BEGIN INPUT DATA

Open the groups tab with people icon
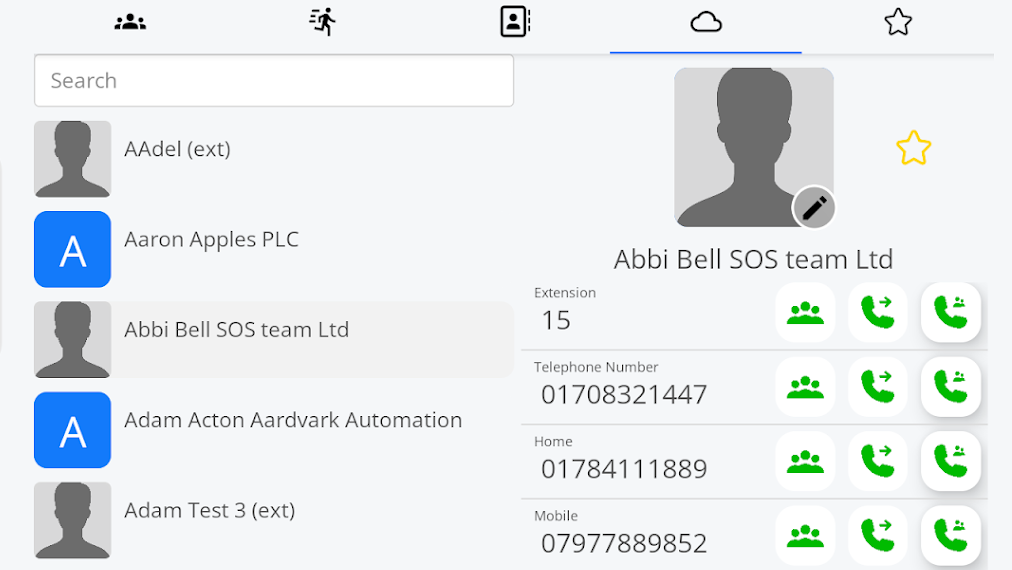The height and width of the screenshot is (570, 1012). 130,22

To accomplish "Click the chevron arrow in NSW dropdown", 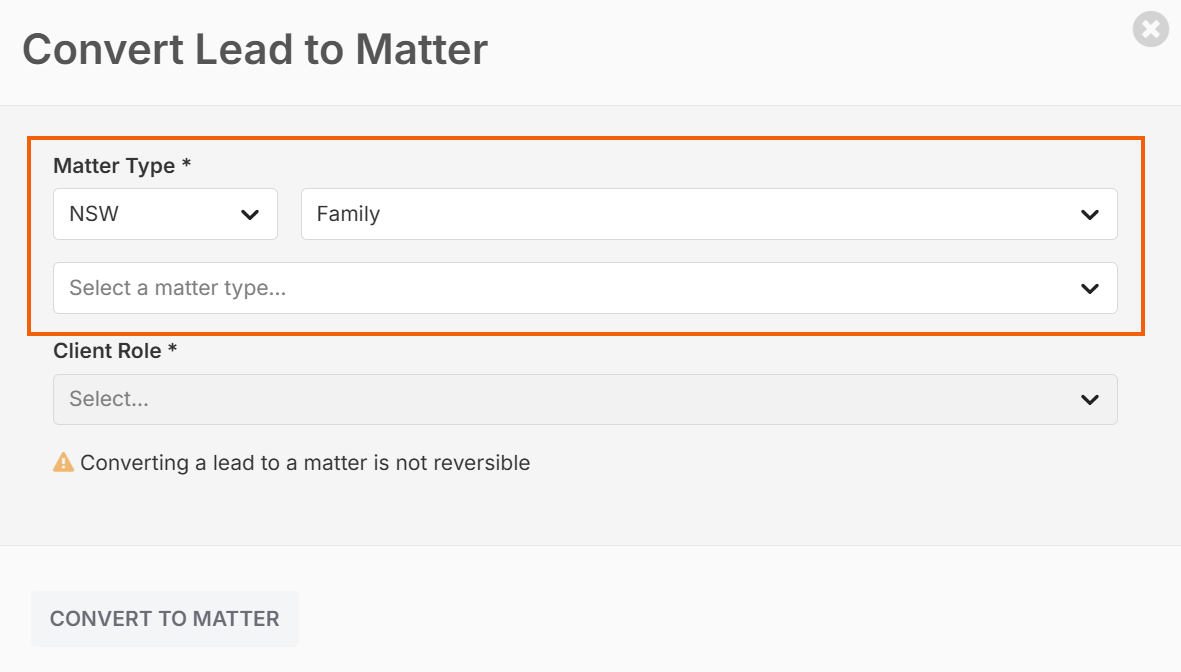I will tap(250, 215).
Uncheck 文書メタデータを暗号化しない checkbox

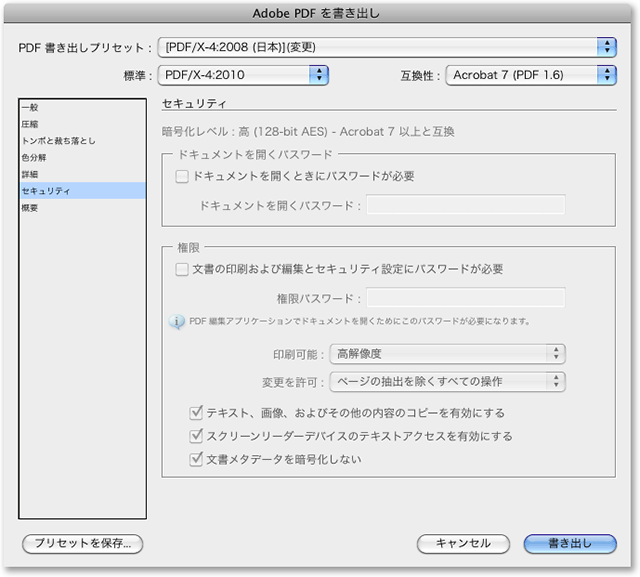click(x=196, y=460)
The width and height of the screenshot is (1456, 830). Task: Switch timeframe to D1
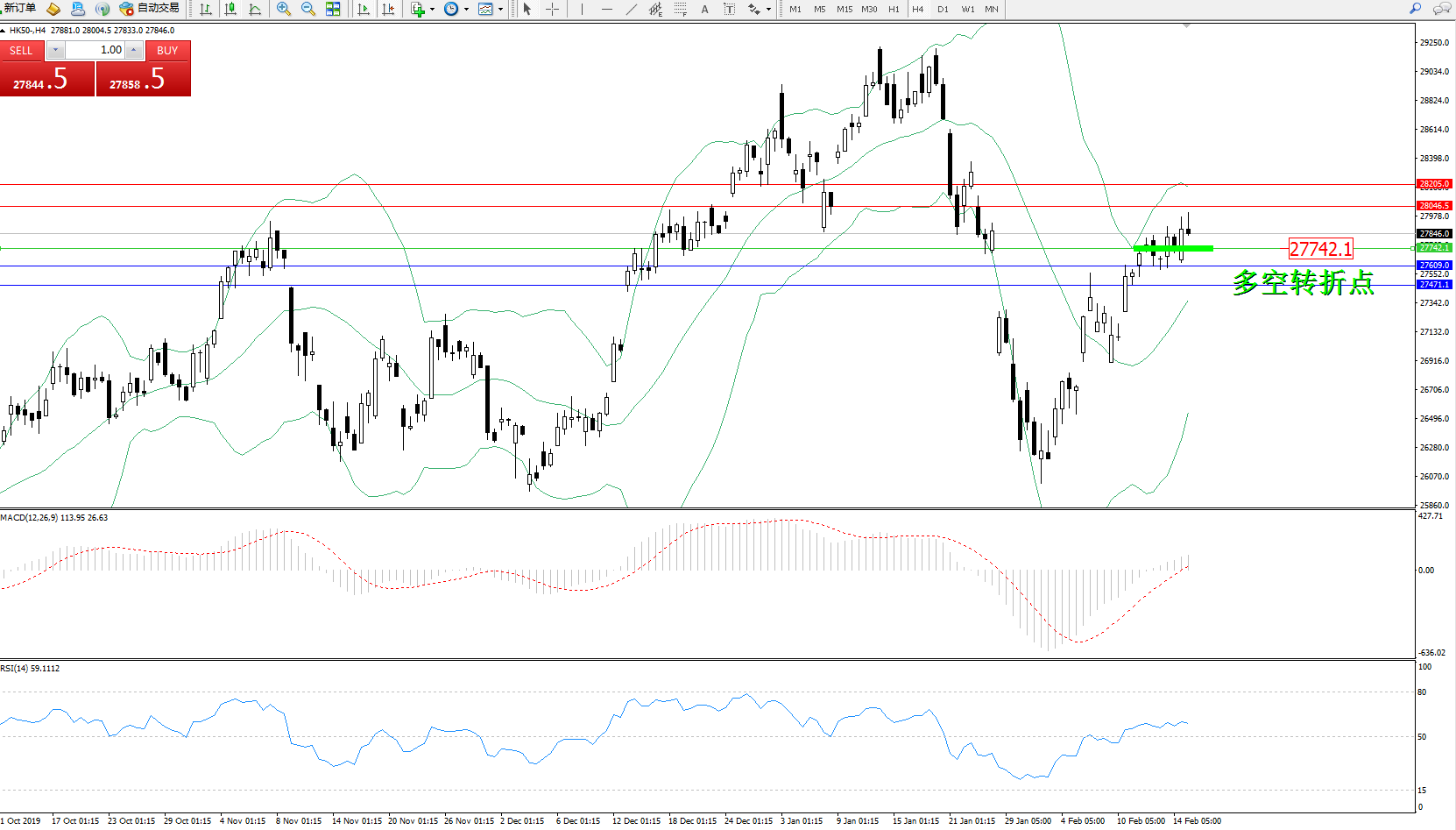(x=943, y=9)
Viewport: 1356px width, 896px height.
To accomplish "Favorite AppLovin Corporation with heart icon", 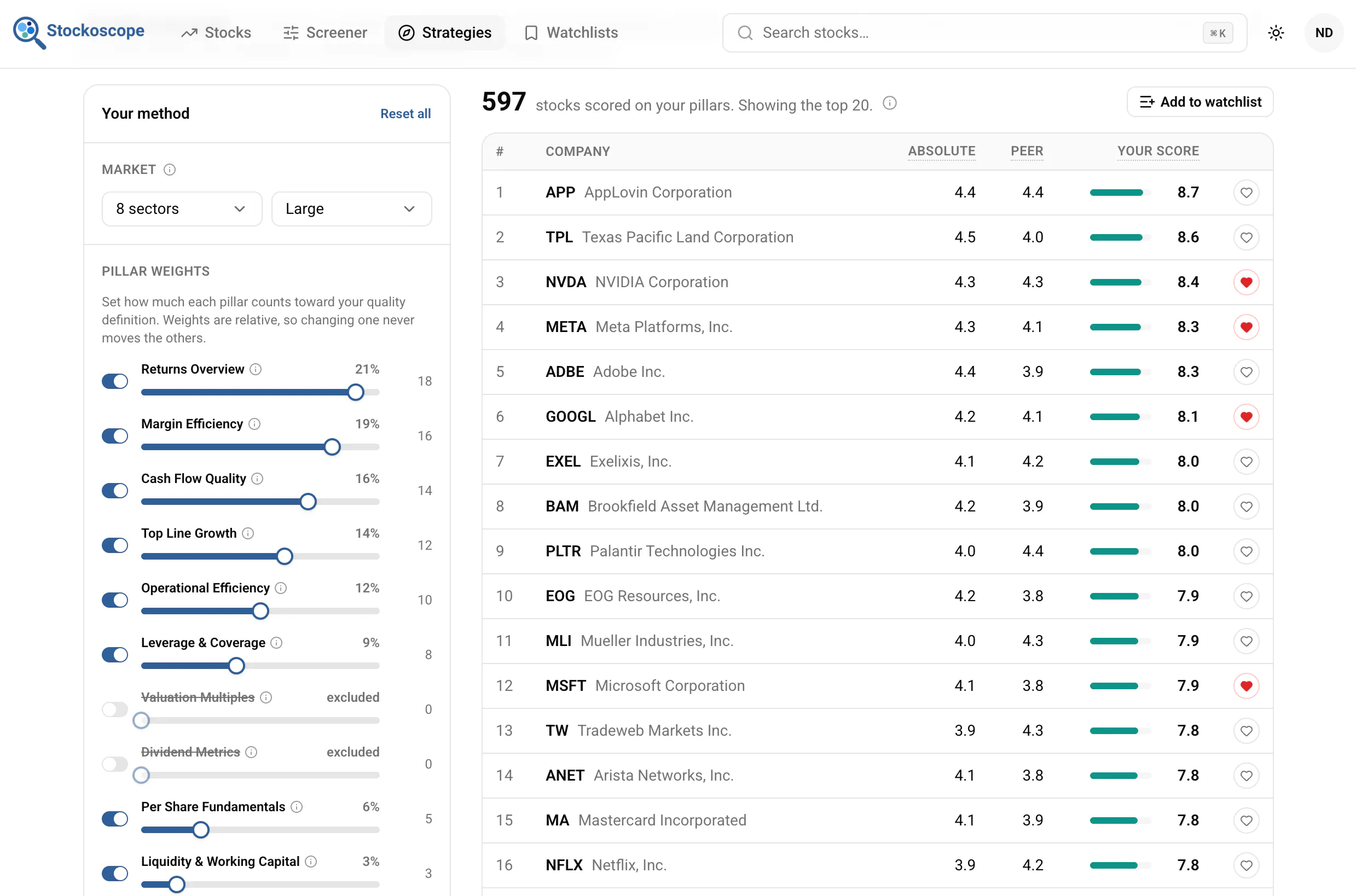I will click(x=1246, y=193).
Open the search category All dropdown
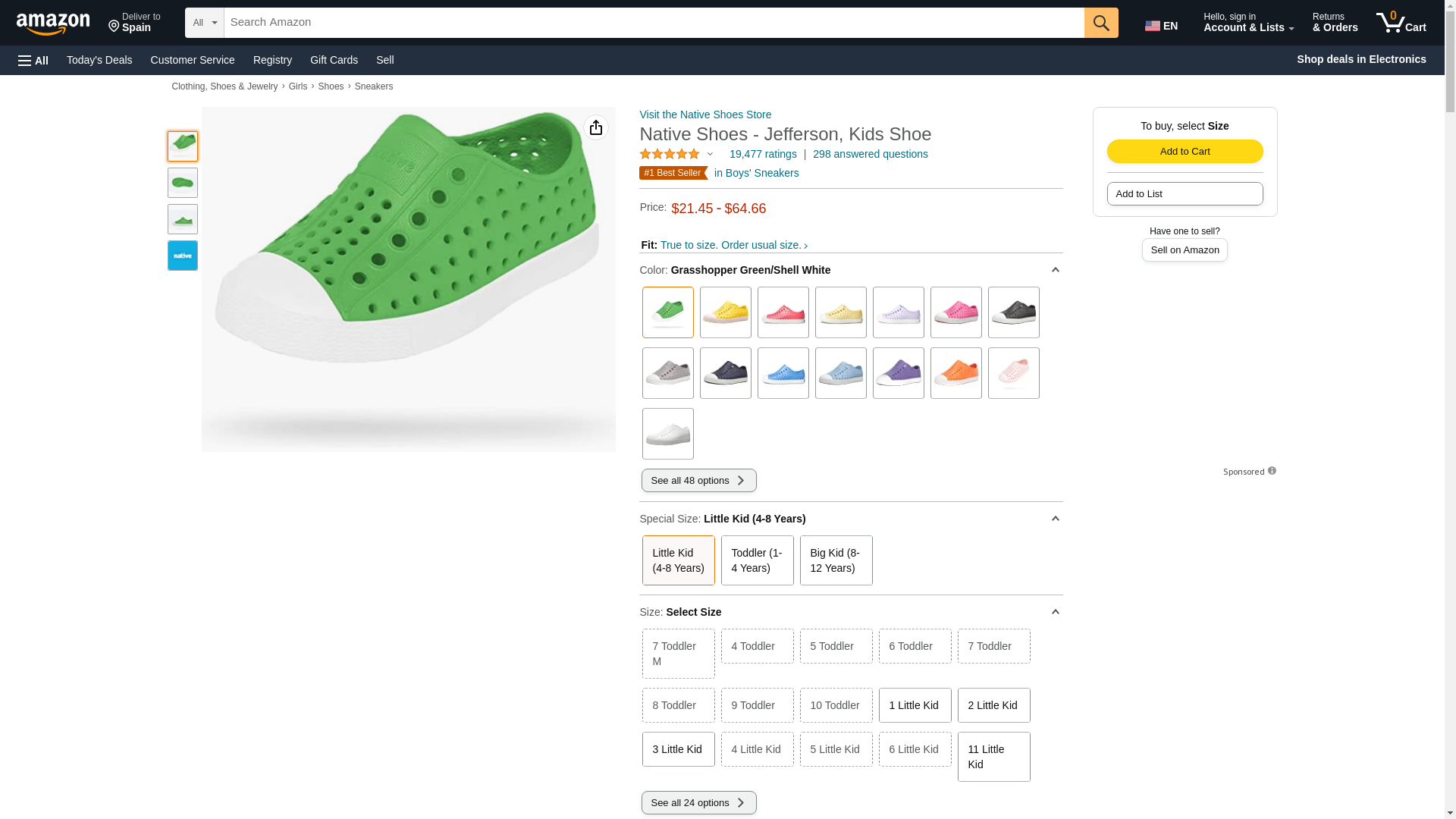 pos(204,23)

END INPUT DATA

TASK BRIEF -> Among the entries above, take the lines from the one with "Uncheck 文書メタデータを暗号化しない checkbox" through the one with "Viewport: 1356px width, 896px height." and retype them exactly, leaving out the pictures.

FINISHED EXERCISE ->
Uncheck 文書メタデータを暗号化しない checkbox

click(x=196, y=460)
The width and height of the screenshot is (1456, 830). Task: Switch timeframe to D1
(x=943, y=9)
Viewport: 1356px width, 896px height.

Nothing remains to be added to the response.